─── Dataset rows ───

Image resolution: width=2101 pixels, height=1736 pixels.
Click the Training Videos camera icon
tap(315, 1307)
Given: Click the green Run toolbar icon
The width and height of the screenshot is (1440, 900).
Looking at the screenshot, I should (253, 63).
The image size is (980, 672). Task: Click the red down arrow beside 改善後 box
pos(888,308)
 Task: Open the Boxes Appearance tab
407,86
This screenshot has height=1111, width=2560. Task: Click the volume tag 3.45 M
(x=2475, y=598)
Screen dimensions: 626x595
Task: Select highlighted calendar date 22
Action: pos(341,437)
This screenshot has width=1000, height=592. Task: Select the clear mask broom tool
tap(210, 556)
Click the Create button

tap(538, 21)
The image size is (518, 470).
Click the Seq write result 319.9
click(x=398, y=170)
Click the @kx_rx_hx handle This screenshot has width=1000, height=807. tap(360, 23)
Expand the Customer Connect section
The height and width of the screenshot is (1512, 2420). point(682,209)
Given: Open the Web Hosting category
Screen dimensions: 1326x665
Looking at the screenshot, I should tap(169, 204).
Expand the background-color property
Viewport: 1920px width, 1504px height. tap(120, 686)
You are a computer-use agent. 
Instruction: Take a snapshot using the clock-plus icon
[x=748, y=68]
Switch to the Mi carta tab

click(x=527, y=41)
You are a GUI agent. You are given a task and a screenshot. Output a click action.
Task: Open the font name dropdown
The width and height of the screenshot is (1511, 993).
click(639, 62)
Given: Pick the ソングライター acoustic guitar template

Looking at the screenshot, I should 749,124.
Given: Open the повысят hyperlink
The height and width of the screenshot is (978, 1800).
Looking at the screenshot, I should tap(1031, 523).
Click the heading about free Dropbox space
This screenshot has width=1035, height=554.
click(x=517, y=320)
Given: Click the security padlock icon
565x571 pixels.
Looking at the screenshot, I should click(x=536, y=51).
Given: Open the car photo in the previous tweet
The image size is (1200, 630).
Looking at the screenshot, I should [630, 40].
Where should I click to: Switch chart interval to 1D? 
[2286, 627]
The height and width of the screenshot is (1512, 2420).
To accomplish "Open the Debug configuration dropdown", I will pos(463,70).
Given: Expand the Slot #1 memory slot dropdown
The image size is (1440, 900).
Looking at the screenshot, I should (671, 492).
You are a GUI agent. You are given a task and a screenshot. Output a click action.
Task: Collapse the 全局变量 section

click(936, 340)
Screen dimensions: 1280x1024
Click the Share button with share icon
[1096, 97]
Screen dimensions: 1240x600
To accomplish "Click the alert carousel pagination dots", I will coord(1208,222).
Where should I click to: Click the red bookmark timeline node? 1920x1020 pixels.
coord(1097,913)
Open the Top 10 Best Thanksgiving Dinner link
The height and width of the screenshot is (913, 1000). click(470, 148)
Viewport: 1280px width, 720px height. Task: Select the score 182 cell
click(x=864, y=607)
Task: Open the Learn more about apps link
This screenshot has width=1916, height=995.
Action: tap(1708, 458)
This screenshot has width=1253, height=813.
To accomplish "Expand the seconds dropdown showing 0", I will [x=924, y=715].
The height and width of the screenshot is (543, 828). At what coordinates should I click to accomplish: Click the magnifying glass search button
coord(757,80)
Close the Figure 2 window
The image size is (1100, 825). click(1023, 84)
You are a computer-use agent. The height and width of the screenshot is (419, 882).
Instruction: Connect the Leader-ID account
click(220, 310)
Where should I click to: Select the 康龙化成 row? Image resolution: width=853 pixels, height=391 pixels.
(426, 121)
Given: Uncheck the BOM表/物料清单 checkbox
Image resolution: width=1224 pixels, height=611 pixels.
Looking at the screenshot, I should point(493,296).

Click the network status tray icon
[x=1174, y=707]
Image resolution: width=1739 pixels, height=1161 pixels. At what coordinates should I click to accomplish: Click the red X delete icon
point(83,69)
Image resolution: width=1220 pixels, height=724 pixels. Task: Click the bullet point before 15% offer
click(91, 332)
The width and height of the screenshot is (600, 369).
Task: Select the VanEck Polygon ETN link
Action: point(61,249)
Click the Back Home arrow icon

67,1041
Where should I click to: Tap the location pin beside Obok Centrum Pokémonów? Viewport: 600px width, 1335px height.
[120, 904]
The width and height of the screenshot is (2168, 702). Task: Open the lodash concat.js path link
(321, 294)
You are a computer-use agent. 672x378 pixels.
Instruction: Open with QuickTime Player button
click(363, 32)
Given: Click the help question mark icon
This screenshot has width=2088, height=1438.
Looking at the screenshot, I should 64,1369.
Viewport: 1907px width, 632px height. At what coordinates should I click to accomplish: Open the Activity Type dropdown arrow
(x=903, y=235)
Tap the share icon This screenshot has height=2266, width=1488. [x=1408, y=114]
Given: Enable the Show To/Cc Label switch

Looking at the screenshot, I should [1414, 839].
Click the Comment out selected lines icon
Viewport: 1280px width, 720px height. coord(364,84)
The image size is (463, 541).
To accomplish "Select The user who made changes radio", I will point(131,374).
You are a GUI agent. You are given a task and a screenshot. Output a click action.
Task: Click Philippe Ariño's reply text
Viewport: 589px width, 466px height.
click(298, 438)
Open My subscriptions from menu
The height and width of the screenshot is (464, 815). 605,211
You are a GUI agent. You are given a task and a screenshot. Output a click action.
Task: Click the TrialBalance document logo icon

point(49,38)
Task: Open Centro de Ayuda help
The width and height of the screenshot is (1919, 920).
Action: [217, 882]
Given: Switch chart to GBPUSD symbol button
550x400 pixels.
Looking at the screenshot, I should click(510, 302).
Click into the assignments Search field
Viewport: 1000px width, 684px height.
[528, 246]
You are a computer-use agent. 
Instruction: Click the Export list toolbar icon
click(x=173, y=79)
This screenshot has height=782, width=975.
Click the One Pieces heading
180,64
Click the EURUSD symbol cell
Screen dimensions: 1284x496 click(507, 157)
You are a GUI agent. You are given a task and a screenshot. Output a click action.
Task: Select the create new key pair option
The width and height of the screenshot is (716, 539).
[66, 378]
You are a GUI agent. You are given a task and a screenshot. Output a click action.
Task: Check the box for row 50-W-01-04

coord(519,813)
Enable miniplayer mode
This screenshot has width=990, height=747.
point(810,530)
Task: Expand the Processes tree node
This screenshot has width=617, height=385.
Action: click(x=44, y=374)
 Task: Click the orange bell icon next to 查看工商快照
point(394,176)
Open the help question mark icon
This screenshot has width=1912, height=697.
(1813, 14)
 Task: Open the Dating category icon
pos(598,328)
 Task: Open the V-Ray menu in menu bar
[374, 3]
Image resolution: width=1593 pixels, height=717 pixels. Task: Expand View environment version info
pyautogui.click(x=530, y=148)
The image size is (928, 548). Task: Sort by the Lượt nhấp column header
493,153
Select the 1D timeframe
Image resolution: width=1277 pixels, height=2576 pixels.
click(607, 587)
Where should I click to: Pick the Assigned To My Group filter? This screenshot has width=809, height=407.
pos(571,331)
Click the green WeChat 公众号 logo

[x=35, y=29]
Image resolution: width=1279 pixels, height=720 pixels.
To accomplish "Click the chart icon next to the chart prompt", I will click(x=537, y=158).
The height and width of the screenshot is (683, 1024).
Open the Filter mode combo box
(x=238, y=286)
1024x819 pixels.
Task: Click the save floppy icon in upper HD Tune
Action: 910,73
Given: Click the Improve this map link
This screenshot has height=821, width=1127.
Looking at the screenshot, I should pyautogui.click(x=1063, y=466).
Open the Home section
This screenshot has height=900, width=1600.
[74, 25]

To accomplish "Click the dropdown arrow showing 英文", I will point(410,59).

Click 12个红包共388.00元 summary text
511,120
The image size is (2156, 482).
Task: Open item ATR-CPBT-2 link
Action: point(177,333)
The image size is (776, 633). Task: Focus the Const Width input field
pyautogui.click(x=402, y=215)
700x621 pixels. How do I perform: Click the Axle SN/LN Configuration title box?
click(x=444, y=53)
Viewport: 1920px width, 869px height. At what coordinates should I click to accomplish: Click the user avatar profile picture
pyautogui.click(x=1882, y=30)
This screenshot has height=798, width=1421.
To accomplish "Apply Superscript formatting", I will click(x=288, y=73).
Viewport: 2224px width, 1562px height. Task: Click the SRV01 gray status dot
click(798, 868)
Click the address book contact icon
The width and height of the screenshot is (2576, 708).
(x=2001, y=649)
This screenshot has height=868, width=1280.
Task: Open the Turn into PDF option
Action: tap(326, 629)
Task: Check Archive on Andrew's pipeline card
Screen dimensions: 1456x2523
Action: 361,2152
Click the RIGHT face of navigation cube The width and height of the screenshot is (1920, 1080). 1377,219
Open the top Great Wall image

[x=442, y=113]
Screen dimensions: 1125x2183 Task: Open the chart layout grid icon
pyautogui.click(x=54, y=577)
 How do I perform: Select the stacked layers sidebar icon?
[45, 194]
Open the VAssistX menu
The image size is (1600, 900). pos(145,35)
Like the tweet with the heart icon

───

**Set exercise:** Reproduce the records from their first line through the line containing "Looking at the screenshot, I should (253, 63).", swapping "Training Videos" for "Tutorial Videos" and keeping everything else the same. Return only those lines.

**Exercise answer:**
Image resolution: width=2101 pixels, height=1736 pixels.
Click the Tutorial Videos camera icon
tap(315, 1307)
Given: Click the green Run toolbar icon
The width and height of the screenshot is (1440, 900).
Looking at the screenshot, I should (253, 63).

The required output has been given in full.